If you’ve downloaded our guide on choosing a group retirement plan, you already know more than most Canadian employers. Hats off to you! You are doing your homework and are well on your way to choosing a plan you and your employees can trust.
An important step in choosing a plan is to get your colleagues on board. Depending on the organization, this can include the board of directors, the executive team, finance, your employees, or some combination of these.

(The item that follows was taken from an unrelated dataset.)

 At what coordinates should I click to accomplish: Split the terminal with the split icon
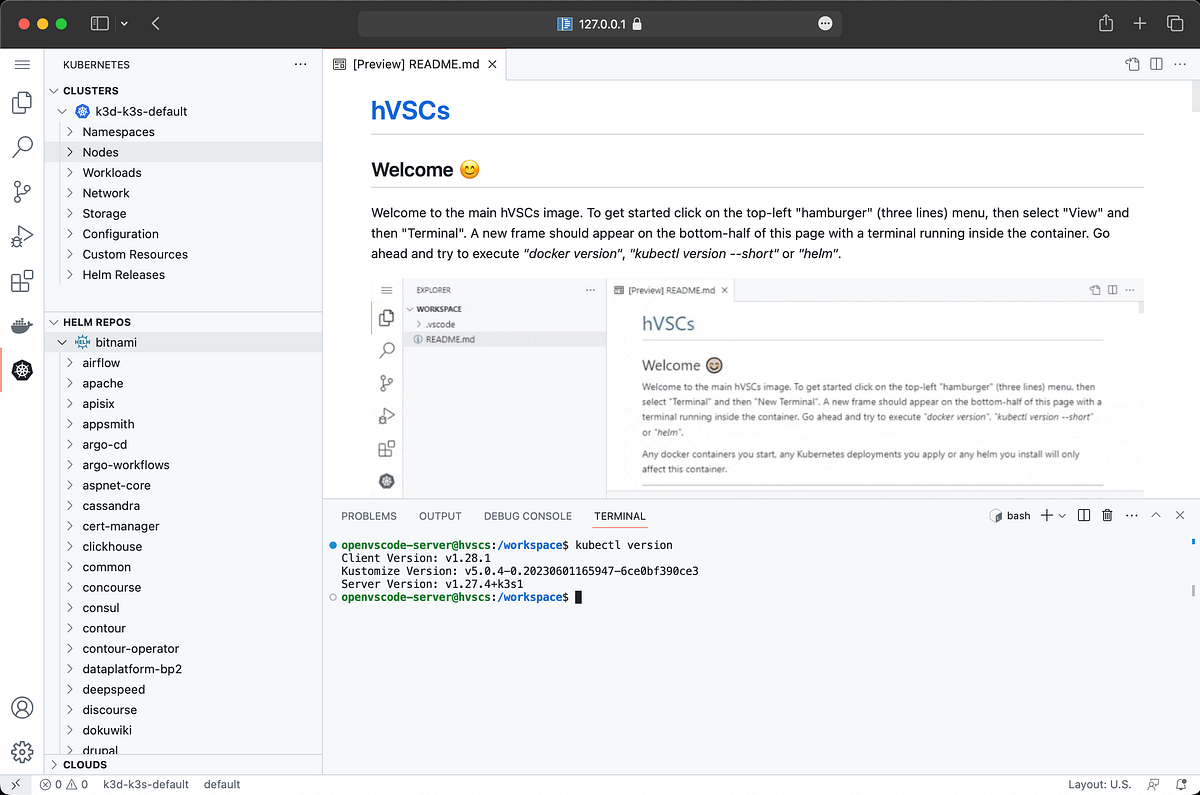1083,515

Here are some tips for securing buy-in:
- Make a business case. This is especially important for boards, executive teams, and finance departments. Include the costs (external and internal) and benefits (attraction, retention, reduced stress, productivity) of the program. Compare offering a retirement program to other forms of compensation, including salary increases or other kinds of benefits. Include data about what peers in your industry are doing, and how offering a program can help you be an employer of choice, attracting and retaining the best talent and differentiating yourself from the competition.
- Show you understand the market. Especially if this is the first time you’ve offered a retirement plan, boards and executives will want to know that you’ve done your homework. You understand the landscape, the providers, the plan design options, and you’ve landed on a solution that will work best for your organization and your employees.
- Consider the cost of not providing a plan. When an employer chooses not to offer a retirement plan, employees are left on their own to save for retirement. The outcome of this approach is typically not good. For example, the median savings of Canadian households age 55-64 without pensions is a mere $3,000. While the cost of providing a plan may seem large, especially for a smaller organization, the cost for employee financial health and productivity of not providing a plan can often be much higher.
Don’t worry: you don’t have to do all of this yourself. Most providers, including Common Wealth, have invested in research and tools (including our guide!) to help employers articulate the value of a good retirement plan. Don’t be afraid to ask your provider or advisor for help in filling in your business case, understanding what has worked with other employers, and supporting you as you navigate the internal decision-making of your organization.